Zorbalığa Karşı Bir Nesil Yetiştirmek
Akran zorbalığıyla mücadele sadece yasalarla ya da cezalarla olmaz. Bu mücadele, kalplerde başlar. Eğer çocuklara “farklı olanı anlamayı” öğretmezsek, onlar da kendilerine benzemeyeni dışlar.
Peki Ne Yapabiliriz?
- Empati Eğitimi Şart
Okullarda sadece Matematik, Fen, Türkçe değil; “empati” de öğretilmeli. Her çocuğun farklı bir hikâyesi olduğunu bilmeliyiz. Alay etmenin değil, anlamanın değerini bilmek zorundayız. Bir çocuk, arkadaşının konuşmasındaki kekelemeyi değil, o kelimenin arkasındaki cesareti görmeyi öğrenmeli.
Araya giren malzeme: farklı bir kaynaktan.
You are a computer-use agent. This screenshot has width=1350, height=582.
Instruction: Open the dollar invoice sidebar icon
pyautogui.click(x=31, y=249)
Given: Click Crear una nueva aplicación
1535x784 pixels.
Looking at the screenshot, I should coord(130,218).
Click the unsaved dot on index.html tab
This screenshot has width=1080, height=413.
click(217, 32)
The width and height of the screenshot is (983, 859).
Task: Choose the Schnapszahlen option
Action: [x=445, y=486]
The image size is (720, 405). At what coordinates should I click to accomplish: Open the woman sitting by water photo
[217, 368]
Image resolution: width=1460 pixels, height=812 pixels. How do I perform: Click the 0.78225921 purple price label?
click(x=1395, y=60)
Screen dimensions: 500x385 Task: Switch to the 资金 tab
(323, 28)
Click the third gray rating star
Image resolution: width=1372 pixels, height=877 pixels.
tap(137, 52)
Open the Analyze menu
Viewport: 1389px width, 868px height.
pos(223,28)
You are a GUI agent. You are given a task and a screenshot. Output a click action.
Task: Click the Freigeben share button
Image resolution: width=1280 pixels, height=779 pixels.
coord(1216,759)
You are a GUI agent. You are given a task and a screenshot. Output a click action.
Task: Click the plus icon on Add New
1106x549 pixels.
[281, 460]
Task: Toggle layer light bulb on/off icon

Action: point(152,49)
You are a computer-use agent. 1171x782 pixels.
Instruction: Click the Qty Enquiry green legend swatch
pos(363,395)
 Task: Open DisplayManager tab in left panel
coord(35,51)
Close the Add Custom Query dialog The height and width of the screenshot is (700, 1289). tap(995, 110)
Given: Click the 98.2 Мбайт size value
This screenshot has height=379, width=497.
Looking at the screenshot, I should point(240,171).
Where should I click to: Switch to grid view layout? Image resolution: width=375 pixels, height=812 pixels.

- Zorbalık Karşıtı Kulüpler Kurulmalı
Okullarda “Zorbalığa Hayır” kulüpleri kurulmalı. Bu kulüpler sadece mağdurlara destek olmakla kalmaz, aynı zamanda zorbalık yapan çocukların da neden böyle davrandığını anlamaya çalışır. Unutmayalım, bazen zorbalık da sevgisizliğin ürünüdür.
- Aile Farkındalık Eğitimleri Verilmeli
Çocuğunun eve suskun dönmesi, her zaman yorgunluk değildir. Bazen kırılmış bir kalbin sessizliğidir. Aileler çocuklarını sadece “notları” ile değil, “hissettikleriyle” de dinlemeli. Zorbalıkla mücadelede ilk adım, evde başlar.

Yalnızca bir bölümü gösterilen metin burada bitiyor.